A country of over 1.3 billion people with rapid technological growth, India is a data goldmine waiting to be tapped into. The Indian government is trying to do so with Digital India, a flagship mission that seeks to transform the country into a world-leading knowledge economy.
Having missed out on previous economic and technological revolutions, there is a pressure to leverage India’s position as a data-rich country to power development of the AI ecosystem. Succeed with data, and India will be well-placed for the fourth industrial revolution. Giving domestic corporations the power to access open data is also a way to power domestic innovation: thie can divest power from Big Tech, making it harder for the major players to monopolise data collection and value in the digital ecosystem.
Digital India adopts a nine pillar approach to digitising India, with one dedicated to enhancing “information for all”. The vision is that of transparency and easy access — swathes of public information in open formats, usable by all. Policy frameworks already in place, such as the National Data Sharing and Access Policy (NDSAP), and programs like the government’s open data platform, fall under this pillar of Digital India.
However, these initiatives suffer from a number of gaps. The NDSAP is just a policy document, meaning it doesn’t have the statutory power of a law. The NDSAP also doesn’t have a mechanism that ensures datasets are published fully or in a timely fashion. Without a guiding law, government departments already straining with a lack of capability often adhere to the policy pro forma.As a result, datasets on the open government portal frequently have many issues — they may be poorly standardised, not provided in open formats, incomplete, outdated, or lack proper annotation and metadata. The NDSAP framework hasn’t implemented processes to make republishing and reusing data easy.
The government has recently proposed a National Data Governance Framework Policy. This seeks to promote data-driven governance and catalyse a start-up ecosystem in India by providing access to data sets containing non-personal data that have been collected and curated by the government. The framework envisages a new data portal to make government data accessible both to government entities, as well as companies and researchers, on a permissioned basis.
The platform will be overseen by a new (non-statutory) institution — the India Data Management Office (IDMO) — which will be responsible for framing rules and standards for data management across government departments, and managing access to data sets. Importantly, the policy seeks to promote capacity development within each government department by establishing dedicated data management offices.
While the policy seems well intentioned, it has shortcomings. Developing an alternative data access portal could lead to existing (permissionless) open data initiatives (such as the data.gov platform) being orphaned, thereby reducing open access to government data.

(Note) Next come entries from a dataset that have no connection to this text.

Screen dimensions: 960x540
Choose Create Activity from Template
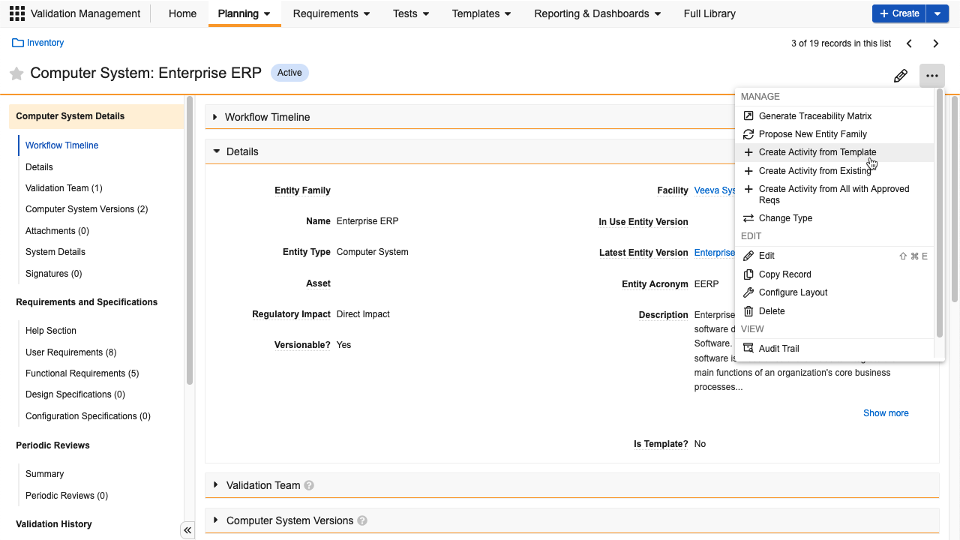pos(816,152)
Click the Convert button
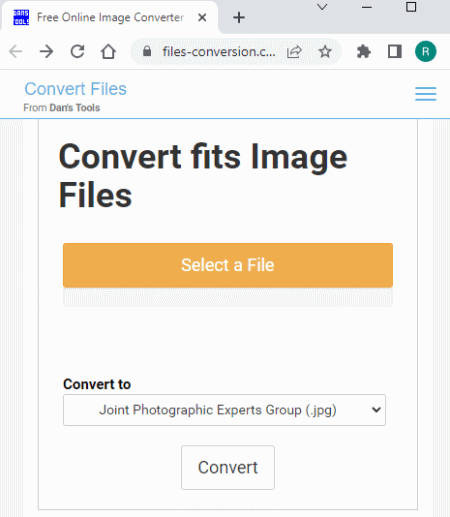This screenshot has width=450, height=517. pos(228,467)
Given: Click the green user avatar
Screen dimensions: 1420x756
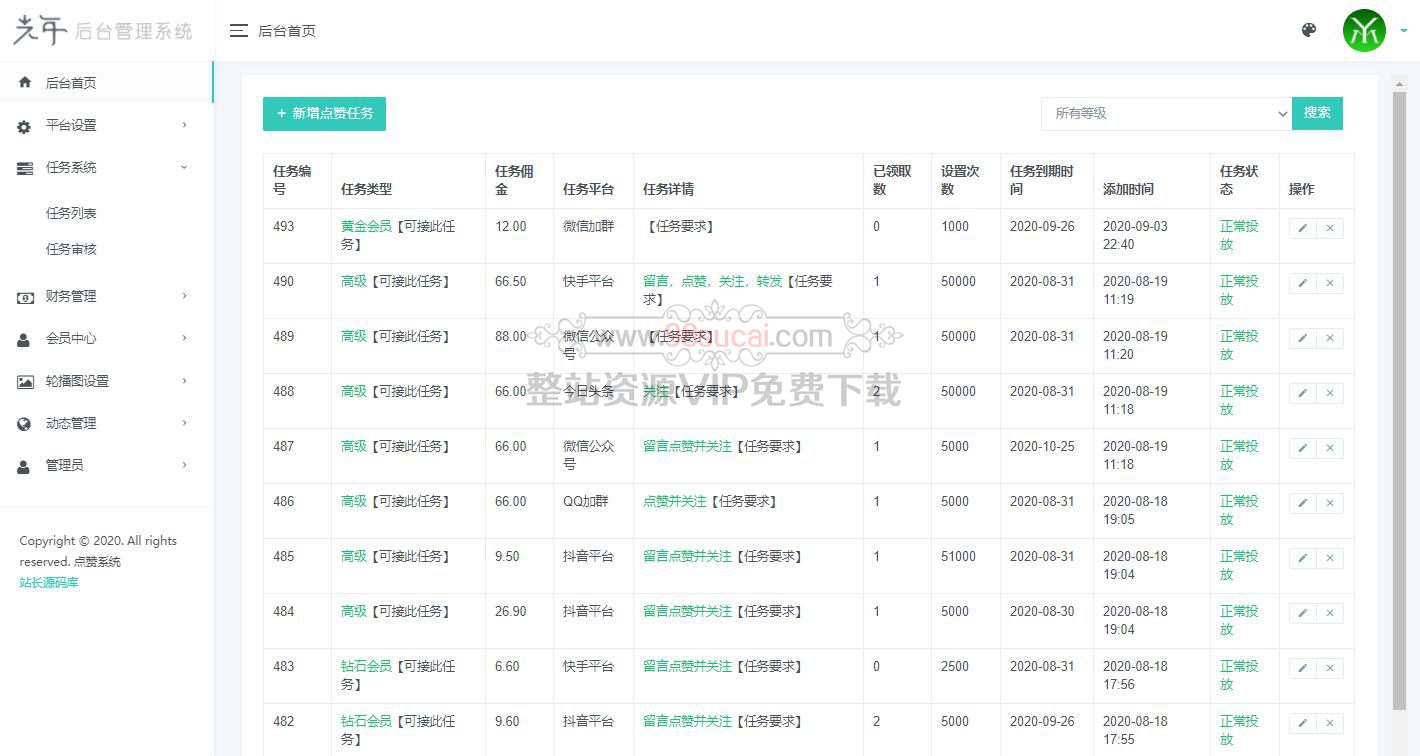Looking at the screenshot, I should click(1364, 31).
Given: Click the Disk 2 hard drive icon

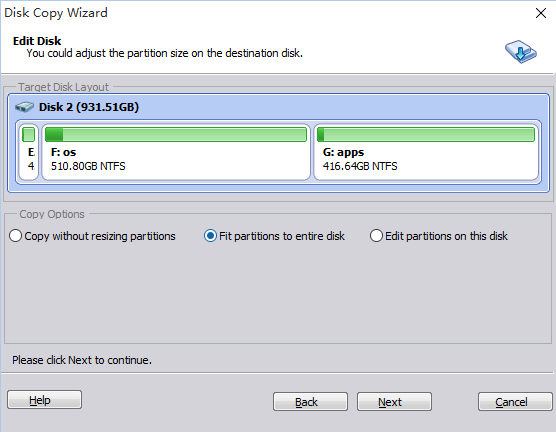Looking at the screenshot, I should point(24,107).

It is notable that the framework does not specify any objectives around citizen participation in governance or enhancing government transparency and accountability. In the framework, the government is essentially extracting and providing a resource to the (domestic) private sector, so as to enable economic growth; and to enable data to be used within government for policy making and governance purposes.
That the most widely available and used datasets are those that are commercially lucrative, not the most socially valuable, is a problem even for traditional open government or open data initiatives. But the Indian government’s new policies seem to double down on the perspective of “data as oil”, treating it as a tradeable commodity.

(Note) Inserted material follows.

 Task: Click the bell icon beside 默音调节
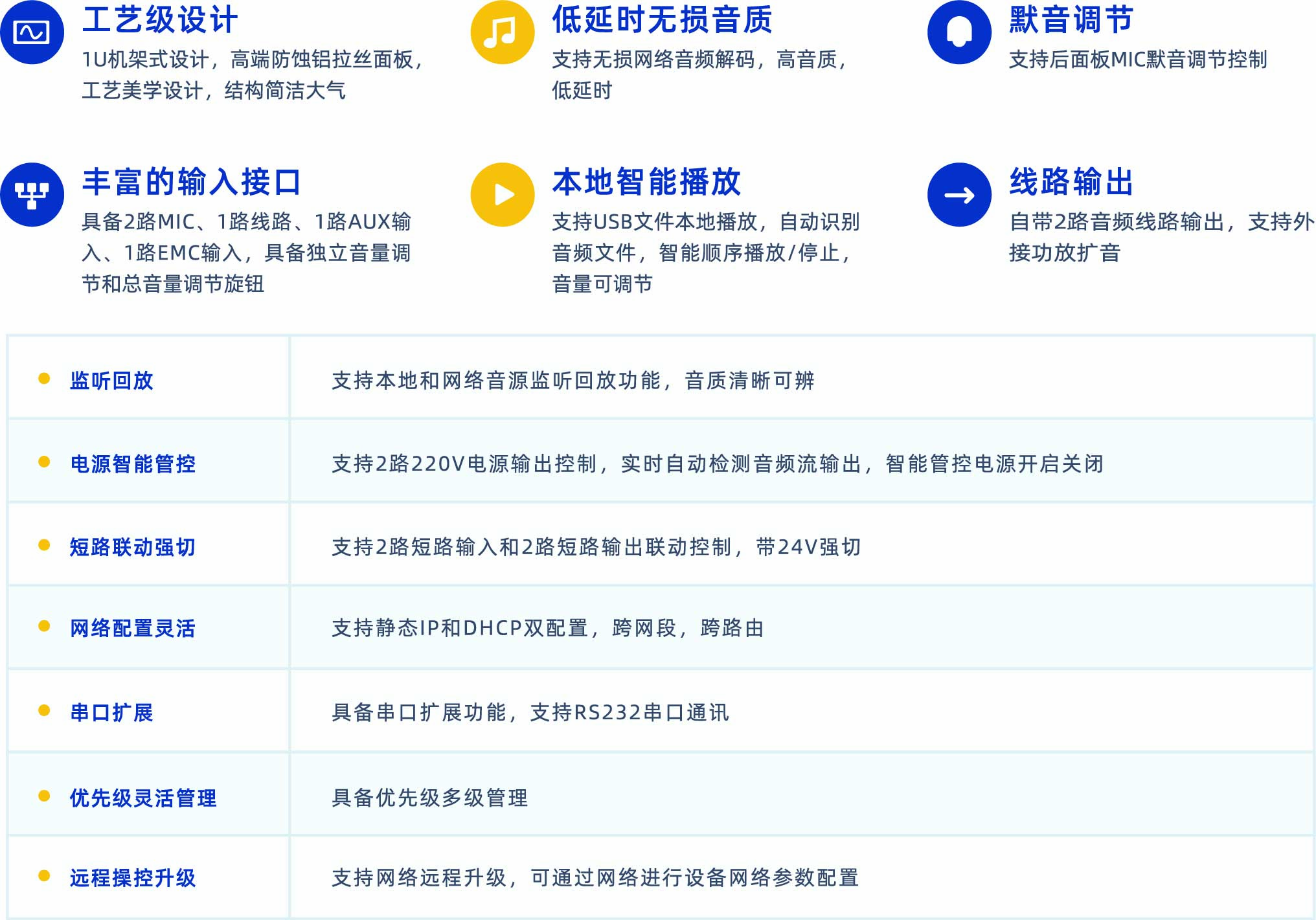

The framework reduces the ability of citizens to exercise control over how their data is used or demand a return from the use of data. These issues have been foreshadowed: a government-appointed committee recommended methods to ensure greater community control over their data through innovative methods, such as a stewardship-based model for governing non-personal data, which has not been adopted.
In addition, if datasets were used unethically, or caused harm, there is limited recourse that citizens could take. Considering India does not yet have a modern data protection law, this is a notable vulnerability. The policy seeks to empower the India Data Management Office to lay down standards to anonymise datasets, but there are major harms that could come from enabling easier government-to-government access to datasets that previously existed in silos that have not been properly accounted for.
The policy also has issues with its design and envisaged processes. For one, the India Data Management Office doesn’t have statutory backing or clarity on how it should be set up organisationally, or how it could ensure institutional independence from the government. Given it will function as an arbiter of who gets access to specific datasets, determining issues like this will be critical: this is the body that could pick winners and losers in the data ecosystem.
There is sincerity behind the new framework — the Ministry of Electronics and Information Technology has carried out multiple rounds of consultation on the policy. But as it stands, the new framework falls short on practical and substantive aspects.
There is no easy way to develop holistic data governance policies and implement fair frameworks that account for the disparities specific to India. Data governance frameworks today strive for fairness by zeroing in on key information management principles — how easily can data be found, accessed, reused? Is it interoperable? However, these principles don’t take into account relationships, power differentials and the historical conditions associated with the collection of data that impact ethical and socially responsible data use.
Open data policies could be anchored to more than procedural or usability principles. A practical manifestation of such frameworks could involve governments working with select communities, such as farmers or gig workers, to understand their context-specific needs, and then curating public data sets that can address those needs. These data sets could then be made available for a wider community of innovators, but on terms that are identified by localised data trusts or cooperatives.
Open data frameworks that push to release as much data as possible and leave the rest to market dynamics might be asking the wrong questions. Moving forward, a stronger approach might be one that uses these frameworks to curate data that ameliorates specific problems of communities, and ensures data is used in line with the needs, capacities and vulnerabilities of the community in question.